Supplementary Materials
Agarose gel electrophoresis of PCR fragments obtained with primer pairs DCLP1F/DCLP1R (lanes 1 and 3) and DCLP2F/DCLP2R (lanes 2 and 4). DNA samples isolated form two individual plants (plant 1–lanes 2 and 3, plant 2 –lanes 4 and 5) were used as templates for amplification. Lane 1,—molecular weight marker (sizes are shown in kb). Expected lengths of PCR fragments: clpP copy 1 (primers DCLP1F and DCLP1R) –772 bp; clpP copy 2 (primers DCLP2F and DCLP2R) –949 bp
Sequence and structure of the intervening sequence in D. coccinea 23S rRNA is shown in the left part. The secondary structure was predicted by the RNAFold Web Server ( http://rna.tbi.univie.ac.at//cgi-bin/RNAWebSuite/RNAfold.cgi) using minimum free energy fold algorithm. The right part shows the nucleotide sequence and secondary structure of the domain II of the chloroplast 23S rRNA from Spinacia oleracea (modified from Bieri et al., EMBO J. 2017; 36(4): 475–486). The 23S rRNA is 95% identical in sequence between the D. coccinea and the spinach suggesting similar secondary structures. In the D. coccinea 23S rRNA the intervening sequence is located at a position corresponding to nucleotide 951 in the spinach 23S rRNA sequence.
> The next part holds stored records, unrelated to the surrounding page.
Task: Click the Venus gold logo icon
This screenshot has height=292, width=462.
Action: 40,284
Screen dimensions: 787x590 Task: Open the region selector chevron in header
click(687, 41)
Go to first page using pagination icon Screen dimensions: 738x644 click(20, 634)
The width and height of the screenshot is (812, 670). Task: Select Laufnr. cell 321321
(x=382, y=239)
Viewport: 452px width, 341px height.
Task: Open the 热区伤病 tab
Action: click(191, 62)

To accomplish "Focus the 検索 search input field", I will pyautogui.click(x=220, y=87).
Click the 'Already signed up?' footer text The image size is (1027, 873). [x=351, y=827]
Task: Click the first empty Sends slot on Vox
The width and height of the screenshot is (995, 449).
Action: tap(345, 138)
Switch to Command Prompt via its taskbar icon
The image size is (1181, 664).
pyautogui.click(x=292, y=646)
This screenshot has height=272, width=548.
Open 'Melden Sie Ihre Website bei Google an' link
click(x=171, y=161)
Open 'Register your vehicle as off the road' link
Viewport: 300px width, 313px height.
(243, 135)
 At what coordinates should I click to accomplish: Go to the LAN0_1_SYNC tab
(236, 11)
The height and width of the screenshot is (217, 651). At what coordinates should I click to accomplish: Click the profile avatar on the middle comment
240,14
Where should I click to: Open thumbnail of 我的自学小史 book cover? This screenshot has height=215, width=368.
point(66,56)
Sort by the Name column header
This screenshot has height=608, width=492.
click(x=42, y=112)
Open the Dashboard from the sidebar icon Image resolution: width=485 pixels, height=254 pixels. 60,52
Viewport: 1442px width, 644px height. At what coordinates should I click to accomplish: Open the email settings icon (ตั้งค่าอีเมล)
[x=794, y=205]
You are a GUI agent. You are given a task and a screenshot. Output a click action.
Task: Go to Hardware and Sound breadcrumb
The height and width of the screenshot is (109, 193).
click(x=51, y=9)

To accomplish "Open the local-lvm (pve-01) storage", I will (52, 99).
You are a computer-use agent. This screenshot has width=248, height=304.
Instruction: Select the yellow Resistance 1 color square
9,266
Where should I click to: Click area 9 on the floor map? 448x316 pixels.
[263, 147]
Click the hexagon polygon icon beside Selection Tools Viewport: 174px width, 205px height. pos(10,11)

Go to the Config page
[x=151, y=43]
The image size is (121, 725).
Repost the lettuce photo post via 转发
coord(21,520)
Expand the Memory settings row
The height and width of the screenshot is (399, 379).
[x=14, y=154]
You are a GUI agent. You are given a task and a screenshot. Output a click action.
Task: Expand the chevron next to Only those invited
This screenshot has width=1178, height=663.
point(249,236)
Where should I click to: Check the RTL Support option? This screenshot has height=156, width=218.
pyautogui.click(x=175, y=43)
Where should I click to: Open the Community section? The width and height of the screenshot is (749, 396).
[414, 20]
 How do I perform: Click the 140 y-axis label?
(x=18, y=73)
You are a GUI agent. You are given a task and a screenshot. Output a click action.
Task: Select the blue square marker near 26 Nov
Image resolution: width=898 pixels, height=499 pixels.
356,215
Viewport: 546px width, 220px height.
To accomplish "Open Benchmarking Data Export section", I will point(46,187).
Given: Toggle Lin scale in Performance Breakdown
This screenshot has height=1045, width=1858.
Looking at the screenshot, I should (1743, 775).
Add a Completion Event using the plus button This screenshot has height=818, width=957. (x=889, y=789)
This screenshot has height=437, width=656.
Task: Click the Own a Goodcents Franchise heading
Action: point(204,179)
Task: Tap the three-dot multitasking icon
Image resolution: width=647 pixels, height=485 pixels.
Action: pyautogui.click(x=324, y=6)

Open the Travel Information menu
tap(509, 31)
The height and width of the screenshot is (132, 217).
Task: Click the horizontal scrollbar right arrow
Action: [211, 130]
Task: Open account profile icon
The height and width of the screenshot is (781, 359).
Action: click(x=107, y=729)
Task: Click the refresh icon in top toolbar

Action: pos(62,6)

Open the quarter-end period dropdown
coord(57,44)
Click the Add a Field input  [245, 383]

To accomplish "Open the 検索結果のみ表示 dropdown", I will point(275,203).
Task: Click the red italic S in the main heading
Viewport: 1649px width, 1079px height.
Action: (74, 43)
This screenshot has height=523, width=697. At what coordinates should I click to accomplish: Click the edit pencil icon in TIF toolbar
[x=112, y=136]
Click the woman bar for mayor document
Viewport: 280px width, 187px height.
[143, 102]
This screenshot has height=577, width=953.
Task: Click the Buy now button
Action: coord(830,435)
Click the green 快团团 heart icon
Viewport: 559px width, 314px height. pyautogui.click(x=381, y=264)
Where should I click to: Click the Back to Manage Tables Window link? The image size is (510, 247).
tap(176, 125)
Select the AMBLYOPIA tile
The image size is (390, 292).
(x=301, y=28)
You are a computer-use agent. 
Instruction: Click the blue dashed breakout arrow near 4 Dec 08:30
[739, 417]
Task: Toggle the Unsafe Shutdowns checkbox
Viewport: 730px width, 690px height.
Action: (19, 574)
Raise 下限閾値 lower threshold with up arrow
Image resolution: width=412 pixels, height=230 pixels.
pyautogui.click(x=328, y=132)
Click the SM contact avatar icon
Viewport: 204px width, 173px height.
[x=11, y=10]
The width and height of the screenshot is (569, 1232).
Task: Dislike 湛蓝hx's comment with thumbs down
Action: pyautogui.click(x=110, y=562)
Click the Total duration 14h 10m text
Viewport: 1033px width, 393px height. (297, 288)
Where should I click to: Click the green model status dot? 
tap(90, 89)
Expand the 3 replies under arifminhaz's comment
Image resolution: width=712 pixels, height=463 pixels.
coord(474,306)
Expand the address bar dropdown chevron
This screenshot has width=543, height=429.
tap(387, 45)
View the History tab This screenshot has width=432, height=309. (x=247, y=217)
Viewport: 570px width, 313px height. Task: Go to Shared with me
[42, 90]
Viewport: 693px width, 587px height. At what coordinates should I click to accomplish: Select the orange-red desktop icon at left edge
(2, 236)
PCR amplifications were performed on Mastercycler personal PCR machine (Eppendorf) using 1.25 units GoTaq® DNA Polymerase (Promega) per 50 µl amplification reaction in the Green GoTaq® Reaction Buffer supplemented with 0.2mM each dNTP and 1.0 µM each primer. Cycling conditions were as follows: 96 ° C for 5 minutes, followed by 40 cycles of 96 ° C for 40″, 50 ° C for 60″and 72 ° C for 60″, and a final 5 minute elongation step at 72 ° C.
Data Availability Statement
The following information was supplied regarding data availability:
The raw reads are available in the Sequence Read Archive (SRA): SRR9665263 and the sequence of the plastid genome of D. coccinea is available at GenBank: MK922354.